**Task directions:** Copy each of the following records onto the page word for word, keeping every line as it appears.

**Data records:**
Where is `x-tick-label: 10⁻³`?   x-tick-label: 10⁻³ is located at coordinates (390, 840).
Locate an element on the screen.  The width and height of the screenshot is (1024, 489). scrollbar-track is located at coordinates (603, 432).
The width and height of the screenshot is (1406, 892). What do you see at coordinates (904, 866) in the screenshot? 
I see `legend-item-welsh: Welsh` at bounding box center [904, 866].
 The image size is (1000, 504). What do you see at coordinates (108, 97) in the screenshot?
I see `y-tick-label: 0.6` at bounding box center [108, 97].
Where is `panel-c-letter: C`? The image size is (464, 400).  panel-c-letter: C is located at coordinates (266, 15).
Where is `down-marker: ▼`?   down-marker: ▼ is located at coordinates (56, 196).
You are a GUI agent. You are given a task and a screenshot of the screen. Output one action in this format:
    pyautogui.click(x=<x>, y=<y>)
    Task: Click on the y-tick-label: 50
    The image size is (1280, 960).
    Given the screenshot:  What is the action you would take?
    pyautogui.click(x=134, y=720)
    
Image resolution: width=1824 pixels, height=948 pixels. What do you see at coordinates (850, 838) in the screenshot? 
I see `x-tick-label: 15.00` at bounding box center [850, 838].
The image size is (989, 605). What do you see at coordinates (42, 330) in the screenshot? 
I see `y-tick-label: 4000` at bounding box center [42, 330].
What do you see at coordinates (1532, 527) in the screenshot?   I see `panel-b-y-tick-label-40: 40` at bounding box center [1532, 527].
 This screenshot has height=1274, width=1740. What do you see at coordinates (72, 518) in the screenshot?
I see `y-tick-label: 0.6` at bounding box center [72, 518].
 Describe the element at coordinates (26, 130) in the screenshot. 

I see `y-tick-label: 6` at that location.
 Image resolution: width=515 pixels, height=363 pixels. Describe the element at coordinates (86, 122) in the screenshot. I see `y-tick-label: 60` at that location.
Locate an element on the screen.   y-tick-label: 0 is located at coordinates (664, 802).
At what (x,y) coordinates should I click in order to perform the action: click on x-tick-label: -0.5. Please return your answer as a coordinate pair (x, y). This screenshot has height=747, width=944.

**Exercise result:**
Where is `x-tick-label: 10⁻³`?   x-tick-label: 10⁻³ is located at coordinates (390, 840).
Locate an element on the screen.  The width and height of the screenshot is (1024, 489). scrollbar-track is located at coordinates (603, 432).
The width and height of the screenshot is (1406, 892). What do you see at coordinates (904, 866) in the screenshot? 
I see `legend-item-welsh: Welsh` at bounding box center [904, 866].
 The image size is (1000, 504). What do you see at coordinates (108, 97) in the screenshot?
I see `y-tick-label: 0.6` at bounding box center [108, 97].
Where is `panel-c-letter: C`? The image size is (464, 400).  panel-c-letter: C is located at coordinates (266, 15).
Where is `down-marker: ▼`?   down-marker: ▼ is located at coordinates (56, 196).
You are a GUI agent. You are given a task and a screenshot of the screen. Output one action in this format:
    pyautogui.click(x=<x>, y=<y>)
    Task: Click on the y-tick-label: 50
    The image size is (1280, 960).
    Given the screenshot:  What is the action you would take?
    pyautogui.click(x=134, y=720)
    
Image resolution: width=1824 pixels, height=948 pixels. What do you see at coordinates (850, 838) in the screenshot? 
I see `x-tick-label: 15.00` at bounding box center [850, 838].
The image size is (989, 605). What do you see at coordinates (42, 330) in the screenshot? 
I see `y-tick-label: 4000` at bounding box center [42, 330].
What do you see at coordinates (1532, 527) in the screenshot?   I see `panel-b-y-tick-label-40: 40` at bounding box center [1532, 527].
 This screenshot has height=1274, width=1740. What do you see at coordinates (72, 518) in the screenshot?
I see `y-tick-label: 0.6` at bounding box center [72, 518].
 Describe the element at coordinates (26, 130) in the screenshot. 

I see `y-tick-label: 6` at that location.
 Image resolution: width=515 pixels, height=363 pixels. Describe the element at coordinates (86, 122) in the screenshot. I see `y-tick-label: 60` at that location.
Locate an element on the screen.   y-tick-label: 0 is located at coordinates (664, 802).
At what (x,y) coordinates should I click in order to perform the action: click on x-tick-label: -0.5. Please return your answer as a coordinate pair (x, y). This screenshot has height=747, width=944.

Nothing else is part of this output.